Anyone, like me, who receives upwards
of 100 junk e-mails per day from "those
we have never met," might take her proposal
with a dash of cynicism. She seems to
give less consideration to the fact that
the actions of fellow humans, and indeed
our intimacy with them, can become a source
of displeasure as well as pleasure.
The book draws to a close with a provocative
account of the trauma suffered by high-risk
inmates put in conditions of isolation
at Colorado State Penitentiary. The mental
and physical collapse that quickly results
is strong evidence for the main thesis:
that we are not humans on our own, but
become human through our intimate relations
with otherswhat Weinstone calls
our "entanglement" (p. 217). Again the
point is well made, but the closing remarks
confuse the point:
"I asked, earlier in this text, but
will I feel less lonely when we speak
the language of the membrane? When we
are "together"? Instead I find I want
to follow loneliness toward the breakdowns
of both terror and pleasure.

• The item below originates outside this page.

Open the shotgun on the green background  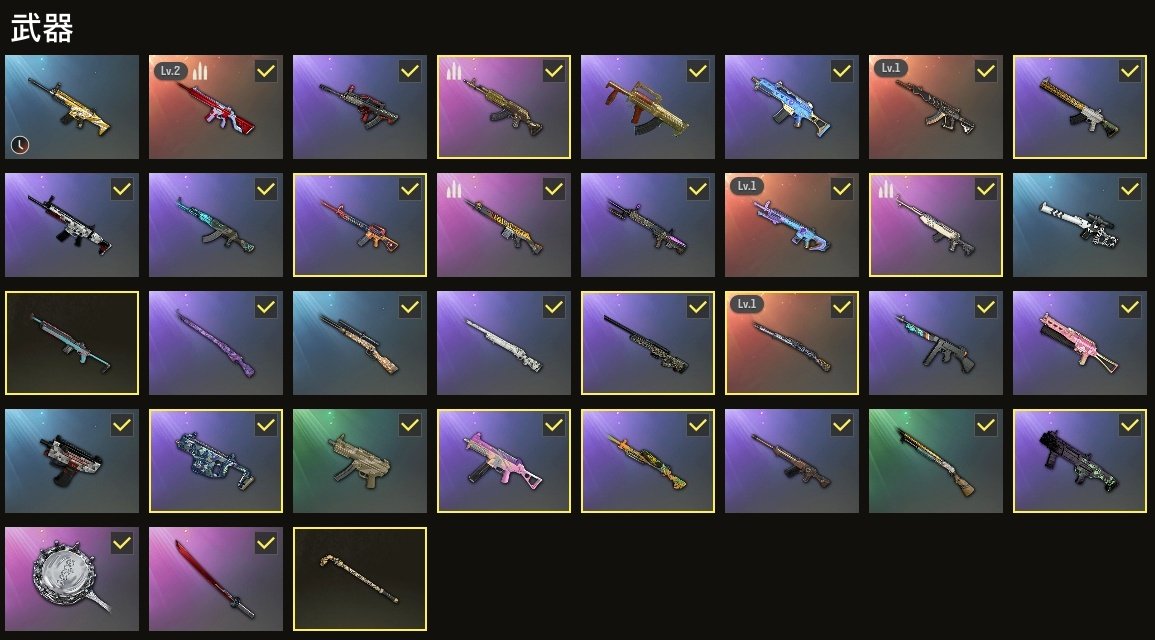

I want to
devote myself to this capacity, to our
profound intimacy and the thread of my
undecidable belonging to you" (p. 218).
Despite the flaws (including its lack
of an index), Avatar Bodies is
a novel and valuable contribution to the
rapidly expanding literature on posthumanism.
Moreover, it offers a gentle, spiritual
alternative to some of the more aggressively
technological tendencies to be found in
that field.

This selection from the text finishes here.